> **STATED PROBLEM**
Format everything from the line containing "Expand the Dashboard" down to the line containing "click(x=365, y=118)" as a Markdown table with the columns Row and Item line. Skip blank lines.

▼

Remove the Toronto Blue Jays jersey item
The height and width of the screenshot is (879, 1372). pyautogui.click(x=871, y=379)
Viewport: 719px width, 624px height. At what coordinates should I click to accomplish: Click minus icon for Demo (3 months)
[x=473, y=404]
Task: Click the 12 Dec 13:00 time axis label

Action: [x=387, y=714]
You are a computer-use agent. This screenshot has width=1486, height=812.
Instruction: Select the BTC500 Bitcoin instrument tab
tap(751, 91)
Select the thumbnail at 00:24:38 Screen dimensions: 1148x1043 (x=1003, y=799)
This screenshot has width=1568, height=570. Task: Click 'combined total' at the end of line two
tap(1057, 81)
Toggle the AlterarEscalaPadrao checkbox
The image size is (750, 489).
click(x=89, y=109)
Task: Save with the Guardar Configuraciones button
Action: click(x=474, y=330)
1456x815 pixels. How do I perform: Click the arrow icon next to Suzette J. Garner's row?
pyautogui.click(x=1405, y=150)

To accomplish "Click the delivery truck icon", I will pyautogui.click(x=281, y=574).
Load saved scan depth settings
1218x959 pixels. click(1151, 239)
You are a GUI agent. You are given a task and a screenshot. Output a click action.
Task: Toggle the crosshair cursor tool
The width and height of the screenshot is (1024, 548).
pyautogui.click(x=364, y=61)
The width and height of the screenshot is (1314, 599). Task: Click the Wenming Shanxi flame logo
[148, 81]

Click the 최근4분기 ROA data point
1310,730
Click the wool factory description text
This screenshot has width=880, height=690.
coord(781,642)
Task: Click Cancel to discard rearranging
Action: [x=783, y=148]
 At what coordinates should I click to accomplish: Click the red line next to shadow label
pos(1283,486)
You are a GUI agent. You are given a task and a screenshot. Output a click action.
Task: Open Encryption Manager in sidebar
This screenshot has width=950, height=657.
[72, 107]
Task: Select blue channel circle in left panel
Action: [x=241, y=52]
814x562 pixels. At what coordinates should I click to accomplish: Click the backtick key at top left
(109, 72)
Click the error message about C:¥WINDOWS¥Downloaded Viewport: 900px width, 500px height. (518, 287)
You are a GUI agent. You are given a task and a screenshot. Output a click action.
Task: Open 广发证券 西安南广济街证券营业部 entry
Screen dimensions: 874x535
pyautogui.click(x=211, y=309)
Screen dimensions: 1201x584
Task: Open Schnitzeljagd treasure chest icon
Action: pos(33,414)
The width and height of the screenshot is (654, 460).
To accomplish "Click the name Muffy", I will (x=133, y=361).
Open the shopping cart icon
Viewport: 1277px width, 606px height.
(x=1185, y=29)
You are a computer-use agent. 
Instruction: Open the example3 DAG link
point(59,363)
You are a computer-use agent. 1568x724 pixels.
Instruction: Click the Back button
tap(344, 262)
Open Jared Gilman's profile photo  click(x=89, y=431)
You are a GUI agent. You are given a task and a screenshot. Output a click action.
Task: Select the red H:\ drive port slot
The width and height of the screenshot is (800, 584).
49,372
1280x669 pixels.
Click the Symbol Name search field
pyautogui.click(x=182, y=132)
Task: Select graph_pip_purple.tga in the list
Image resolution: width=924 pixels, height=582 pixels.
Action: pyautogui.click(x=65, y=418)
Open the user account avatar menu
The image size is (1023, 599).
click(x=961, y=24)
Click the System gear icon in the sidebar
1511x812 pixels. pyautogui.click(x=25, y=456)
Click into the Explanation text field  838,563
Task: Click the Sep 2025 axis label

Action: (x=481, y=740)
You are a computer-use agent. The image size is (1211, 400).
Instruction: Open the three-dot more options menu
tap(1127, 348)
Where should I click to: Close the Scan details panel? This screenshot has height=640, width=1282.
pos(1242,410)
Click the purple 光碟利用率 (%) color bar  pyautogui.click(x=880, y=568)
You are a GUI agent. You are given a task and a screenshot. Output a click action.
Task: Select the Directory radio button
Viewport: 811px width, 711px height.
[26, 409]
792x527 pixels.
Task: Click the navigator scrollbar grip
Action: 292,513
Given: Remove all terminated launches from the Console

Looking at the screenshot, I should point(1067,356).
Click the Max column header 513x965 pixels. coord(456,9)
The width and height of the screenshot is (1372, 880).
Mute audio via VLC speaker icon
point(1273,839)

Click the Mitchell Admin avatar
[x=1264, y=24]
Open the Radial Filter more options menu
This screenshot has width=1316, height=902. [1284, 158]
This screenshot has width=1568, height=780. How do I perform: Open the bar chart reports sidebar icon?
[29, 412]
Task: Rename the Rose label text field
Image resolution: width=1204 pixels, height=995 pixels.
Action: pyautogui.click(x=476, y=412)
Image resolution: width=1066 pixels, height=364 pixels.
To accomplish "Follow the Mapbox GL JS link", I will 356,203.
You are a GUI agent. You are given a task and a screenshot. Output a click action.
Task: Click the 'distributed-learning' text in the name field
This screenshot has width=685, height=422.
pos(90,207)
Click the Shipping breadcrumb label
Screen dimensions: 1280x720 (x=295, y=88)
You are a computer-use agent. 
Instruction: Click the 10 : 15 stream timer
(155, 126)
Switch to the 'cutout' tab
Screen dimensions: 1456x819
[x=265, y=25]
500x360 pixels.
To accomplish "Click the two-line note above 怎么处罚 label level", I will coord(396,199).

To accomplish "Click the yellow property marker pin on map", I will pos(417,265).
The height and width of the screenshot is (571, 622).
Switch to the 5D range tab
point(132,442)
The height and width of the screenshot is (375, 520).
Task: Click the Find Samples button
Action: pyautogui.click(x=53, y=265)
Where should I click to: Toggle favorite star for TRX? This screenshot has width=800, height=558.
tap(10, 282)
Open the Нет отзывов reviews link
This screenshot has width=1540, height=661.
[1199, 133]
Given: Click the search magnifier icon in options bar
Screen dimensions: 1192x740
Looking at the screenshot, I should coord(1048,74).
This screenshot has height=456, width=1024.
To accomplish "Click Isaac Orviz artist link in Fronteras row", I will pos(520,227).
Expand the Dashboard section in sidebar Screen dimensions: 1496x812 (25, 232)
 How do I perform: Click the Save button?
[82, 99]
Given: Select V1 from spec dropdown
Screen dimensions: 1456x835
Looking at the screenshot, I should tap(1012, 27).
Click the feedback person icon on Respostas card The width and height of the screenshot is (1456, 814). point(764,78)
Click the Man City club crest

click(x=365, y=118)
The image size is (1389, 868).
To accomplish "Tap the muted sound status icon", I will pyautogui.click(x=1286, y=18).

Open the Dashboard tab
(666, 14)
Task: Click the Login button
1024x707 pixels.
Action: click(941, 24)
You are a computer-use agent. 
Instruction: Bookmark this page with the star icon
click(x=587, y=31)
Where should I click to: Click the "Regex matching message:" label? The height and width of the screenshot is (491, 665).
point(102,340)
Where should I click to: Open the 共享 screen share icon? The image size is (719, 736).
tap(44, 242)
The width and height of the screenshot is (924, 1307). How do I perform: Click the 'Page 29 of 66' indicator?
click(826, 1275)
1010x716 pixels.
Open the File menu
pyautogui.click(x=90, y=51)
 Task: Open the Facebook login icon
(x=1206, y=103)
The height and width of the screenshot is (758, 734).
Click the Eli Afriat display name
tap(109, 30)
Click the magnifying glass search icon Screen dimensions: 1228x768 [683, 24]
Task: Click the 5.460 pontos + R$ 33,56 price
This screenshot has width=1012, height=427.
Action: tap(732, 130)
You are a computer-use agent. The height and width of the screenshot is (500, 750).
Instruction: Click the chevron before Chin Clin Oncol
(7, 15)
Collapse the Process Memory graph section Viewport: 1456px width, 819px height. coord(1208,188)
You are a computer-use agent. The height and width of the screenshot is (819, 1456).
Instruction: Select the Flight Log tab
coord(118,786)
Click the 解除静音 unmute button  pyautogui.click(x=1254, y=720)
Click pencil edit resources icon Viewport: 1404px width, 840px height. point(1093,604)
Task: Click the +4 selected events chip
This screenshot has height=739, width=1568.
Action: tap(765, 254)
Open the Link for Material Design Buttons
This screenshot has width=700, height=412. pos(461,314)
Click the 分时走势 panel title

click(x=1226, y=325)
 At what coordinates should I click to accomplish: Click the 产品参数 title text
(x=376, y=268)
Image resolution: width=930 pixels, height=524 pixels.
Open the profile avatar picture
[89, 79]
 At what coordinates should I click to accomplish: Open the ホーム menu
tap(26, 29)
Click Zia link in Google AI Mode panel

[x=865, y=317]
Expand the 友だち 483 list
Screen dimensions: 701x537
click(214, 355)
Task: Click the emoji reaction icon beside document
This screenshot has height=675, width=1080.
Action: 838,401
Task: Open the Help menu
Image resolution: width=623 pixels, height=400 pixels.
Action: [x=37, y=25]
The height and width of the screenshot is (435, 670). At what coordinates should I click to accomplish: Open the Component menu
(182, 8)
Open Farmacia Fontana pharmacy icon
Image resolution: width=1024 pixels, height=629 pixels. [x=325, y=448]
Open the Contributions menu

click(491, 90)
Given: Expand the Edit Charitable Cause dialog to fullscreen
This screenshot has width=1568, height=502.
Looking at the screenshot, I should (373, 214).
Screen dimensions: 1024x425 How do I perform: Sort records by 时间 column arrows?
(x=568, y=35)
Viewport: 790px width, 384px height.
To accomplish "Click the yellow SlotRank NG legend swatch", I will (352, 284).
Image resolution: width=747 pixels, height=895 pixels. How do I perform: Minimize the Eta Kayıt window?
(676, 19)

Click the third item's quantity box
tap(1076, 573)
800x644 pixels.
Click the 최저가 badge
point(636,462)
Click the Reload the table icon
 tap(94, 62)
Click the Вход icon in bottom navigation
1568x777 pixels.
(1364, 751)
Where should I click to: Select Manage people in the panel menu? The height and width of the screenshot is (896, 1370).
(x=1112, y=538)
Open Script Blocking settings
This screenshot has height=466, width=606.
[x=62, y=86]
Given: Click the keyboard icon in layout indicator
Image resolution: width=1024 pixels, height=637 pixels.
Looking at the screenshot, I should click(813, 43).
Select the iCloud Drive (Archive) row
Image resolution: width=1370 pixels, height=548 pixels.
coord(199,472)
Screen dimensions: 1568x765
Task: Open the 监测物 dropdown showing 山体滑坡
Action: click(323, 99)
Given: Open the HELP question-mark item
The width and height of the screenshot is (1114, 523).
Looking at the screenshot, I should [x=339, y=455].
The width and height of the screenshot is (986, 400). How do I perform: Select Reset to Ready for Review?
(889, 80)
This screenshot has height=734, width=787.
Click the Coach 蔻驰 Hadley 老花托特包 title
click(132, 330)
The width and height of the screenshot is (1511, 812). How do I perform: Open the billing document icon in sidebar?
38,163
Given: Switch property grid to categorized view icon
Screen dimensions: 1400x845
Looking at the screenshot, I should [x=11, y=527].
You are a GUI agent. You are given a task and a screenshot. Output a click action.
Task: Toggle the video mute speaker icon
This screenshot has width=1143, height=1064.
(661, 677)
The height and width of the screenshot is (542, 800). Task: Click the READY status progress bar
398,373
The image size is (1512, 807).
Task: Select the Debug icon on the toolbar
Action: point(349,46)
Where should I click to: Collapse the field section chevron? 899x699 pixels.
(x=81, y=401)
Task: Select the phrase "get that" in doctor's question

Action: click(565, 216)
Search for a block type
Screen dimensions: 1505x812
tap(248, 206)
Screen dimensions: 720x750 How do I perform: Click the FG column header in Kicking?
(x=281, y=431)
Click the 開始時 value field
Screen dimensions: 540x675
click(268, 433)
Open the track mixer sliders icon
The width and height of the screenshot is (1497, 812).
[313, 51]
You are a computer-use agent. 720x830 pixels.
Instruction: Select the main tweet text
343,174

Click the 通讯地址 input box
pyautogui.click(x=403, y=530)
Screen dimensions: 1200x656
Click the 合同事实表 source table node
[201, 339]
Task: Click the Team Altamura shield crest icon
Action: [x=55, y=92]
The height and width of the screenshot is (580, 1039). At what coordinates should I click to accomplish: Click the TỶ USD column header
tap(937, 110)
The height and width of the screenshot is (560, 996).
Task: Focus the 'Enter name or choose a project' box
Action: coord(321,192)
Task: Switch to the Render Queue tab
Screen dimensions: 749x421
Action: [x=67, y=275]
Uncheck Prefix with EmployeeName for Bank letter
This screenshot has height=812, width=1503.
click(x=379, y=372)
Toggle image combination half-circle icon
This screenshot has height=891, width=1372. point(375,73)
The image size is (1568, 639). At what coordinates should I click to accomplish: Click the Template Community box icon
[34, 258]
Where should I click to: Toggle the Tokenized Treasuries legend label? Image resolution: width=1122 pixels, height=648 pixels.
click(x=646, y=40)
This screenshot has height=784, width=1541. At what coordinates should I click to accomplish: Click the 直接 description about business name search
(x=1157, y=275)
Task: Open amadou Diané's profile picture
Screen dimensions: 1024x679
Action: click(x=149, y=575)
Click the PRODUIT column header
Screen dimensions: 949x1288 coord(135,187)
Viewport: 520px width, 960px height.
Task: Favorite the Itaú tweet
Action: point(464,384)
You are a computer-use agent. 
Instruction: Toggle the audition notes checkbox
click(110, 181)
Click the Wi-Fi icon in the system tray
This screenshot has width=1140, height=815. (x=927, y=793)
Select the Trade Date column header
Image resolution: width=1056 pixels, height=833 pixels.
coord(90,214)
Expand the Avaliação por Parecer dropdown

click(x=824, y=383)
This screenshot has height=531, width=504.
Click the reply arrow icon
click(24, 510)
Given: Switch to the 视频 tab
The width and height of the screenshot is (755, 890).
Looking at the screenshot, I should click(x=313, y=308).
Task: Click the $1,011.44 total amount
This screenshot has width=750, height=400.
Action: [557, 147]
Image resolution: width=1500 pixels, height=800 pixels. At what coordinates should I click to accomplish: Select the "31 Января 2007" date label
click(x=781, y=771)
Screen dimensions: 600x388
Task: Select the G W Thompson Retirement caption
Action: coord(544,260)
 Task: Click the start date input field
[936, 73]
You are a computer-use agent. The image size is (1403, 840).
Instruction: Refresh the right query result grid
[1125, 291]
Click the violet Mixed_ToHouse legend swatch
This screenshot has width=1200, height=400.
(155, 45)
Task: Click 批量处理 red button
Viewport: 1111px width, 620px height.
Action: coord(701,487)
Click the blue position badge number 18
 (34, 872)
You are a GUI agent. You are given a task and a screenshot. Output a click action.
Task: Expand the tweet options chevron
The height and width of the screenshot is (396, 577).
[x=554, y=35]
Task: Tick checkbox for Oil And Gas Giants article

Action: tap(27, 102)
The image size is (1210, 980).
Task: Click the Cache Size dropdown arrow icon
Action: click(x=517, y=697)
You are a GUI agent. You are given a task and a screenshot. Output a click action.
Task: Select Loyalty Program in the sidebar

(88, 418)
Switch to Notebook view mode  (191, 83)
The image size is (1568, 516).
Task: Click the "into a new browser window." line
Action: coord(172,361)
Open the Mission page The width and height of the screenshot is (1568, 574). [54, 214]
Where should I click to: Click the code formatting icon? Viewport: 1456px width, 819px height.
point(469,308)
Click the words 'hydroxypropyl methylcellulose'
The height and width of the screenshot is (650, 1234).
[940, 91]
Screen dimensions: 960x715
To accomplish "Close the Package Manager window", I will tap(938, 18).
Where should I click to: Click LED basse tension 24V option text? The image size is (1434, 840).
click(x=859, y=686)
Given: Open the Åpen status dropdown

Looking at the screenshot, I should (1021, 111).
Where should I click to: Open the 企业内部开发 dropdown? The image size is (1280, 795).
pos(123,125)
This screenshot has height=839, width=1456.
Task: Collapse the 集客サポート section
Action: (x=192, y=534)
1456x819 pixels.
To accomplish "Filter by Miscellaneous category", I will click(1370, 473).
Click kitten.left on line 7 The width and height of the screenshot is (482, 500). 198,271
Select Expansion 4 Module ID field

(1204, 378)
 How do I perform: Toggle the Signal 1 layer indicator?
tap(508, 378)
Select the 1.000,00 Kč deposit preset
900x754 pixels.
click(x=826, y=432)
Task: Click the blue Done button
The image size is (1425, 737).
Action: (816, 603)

▲

> **OUTPUT OF THE TASK**
| Row | Item line |
|---|---|
| 1 | Expand the Dashboard section in sidebar Screen dimensions: 1496x812 (25, 232) |
| 2 |  How do I perform: Click the Save button? |
| 3 | [82, 99] |
| 4 | Given: Select V1 from spec dropdown |
| 5 | Screen dimensions: 1456x835 |
| 6 | Looking at the screenshot, I should tap(1012, 27). |
| 7 | Click the feedback person icon on Respostas card The width and height of the screenshot is (1456, 814). point(764,78) |
| 8 | Click the Man City club crest |
| 9 | click(x=365, y=118) |